En matière de circulation des plus démunis, l'errance de ces derniers est une errance entre les lieux et les catégories migratoires. Ces dernières, qui ont été produites en Occident et largement fondées sur la nationalité, ne rendent que partiellement compte des relations ethniques ou de la « multi-appartenance » des personnes à une pluralité de territoires. Ce sont là autant de caractéristiques qui se superposent ou qui font concurrence aux nationalités et qui sont d'une grande importance en matière d'hospitalité et de refuge, particulièrement dans le Sud. Ces situations sont fréquentes et sont autant de complexités juridiques, anthropologiques et sociologiques qui imposent de réinterroger la pertinence des catégories occidentales traditionnelles en vue de construire de nouveaux paradigmes pour penser les déplacements forcés de populations au Sud comme au Nord. La dépolitisation des causes politiques des persécutions ou de l'exil forcé a fait place à l'action humanitaire comme moyen ou comme instrument (et non comme une fin) de gestion des flux migratoires, de fixation et de stabilisation des populations déplacées dans leur propre pays, virtuellement ou réellement sur le départ vers les pays capitalistes développés. Les notions « d'asile humanitaire » et du « droit de rester en sécurité dans son pays » en sont une parfaite traduction.
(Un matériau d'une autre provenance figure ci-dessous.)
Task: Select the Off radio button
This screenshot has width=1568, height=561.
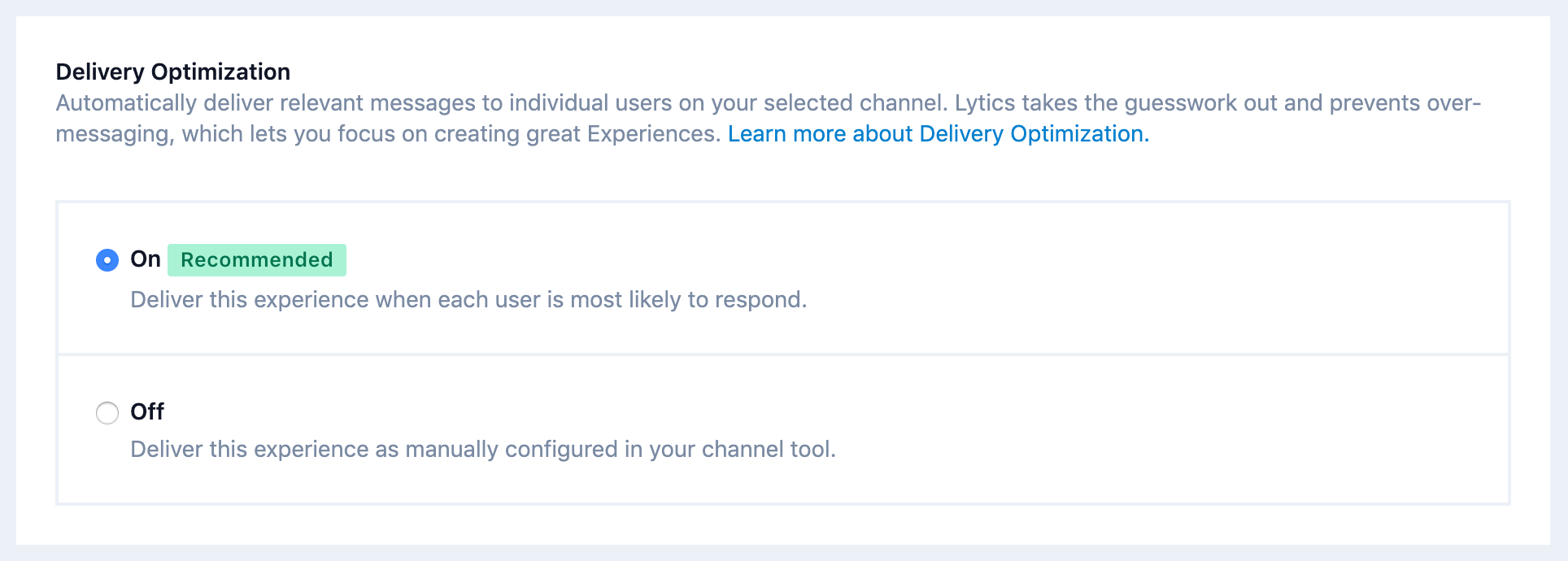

Autrement dit, depuis une quinzaine d'années, l'intervention humanitaire (ONG, agences internationales, gouvernements, etc.) contribue, par ignorance ou en toute connaissance de cause, à coté ou avec les Etats nationaux à faire de la protection des victimes un mécanisme privilégié de prévention de mobilité des populations déracinées.

Intégration ou diaspora ?

Le troisième phénomène concerne enfin l'apparition de dynamiques diasporiques au sein des anciennes migrations fordistes « installées », dont la promotion sociale relative a permis de recomposer aussi bien les relations au pays d'accueil, notamment en prenant relativement en charge des formes de patrimonialisation,  de  reconnaissance voire d'institutionnalisation des cultures, mais également dans les pays d'origine, où, contre toute attente peut-être, leur rôle économique, politique et social va grandissant,  créant alors les conditions générales d'une révision du statut ou de ce que certains anthropologues nommaient la «double absence» sous les formes, diversifiées, éclectiques, de ce qui apparaît au contraire comme une «double présence» individuelle et collective. Ce n'est en effet pas le moindre des paradoxes que de voir aujourd'hui, dans certaines régions marquées par des mobilités de voisinage, les « migrants » apparaître comme groupe, force collective identifiée comme telle, aussi bien dans les régions d'installation que dans les régions d'origine, en demande de légitimité, de reconnaissance politique et sociale.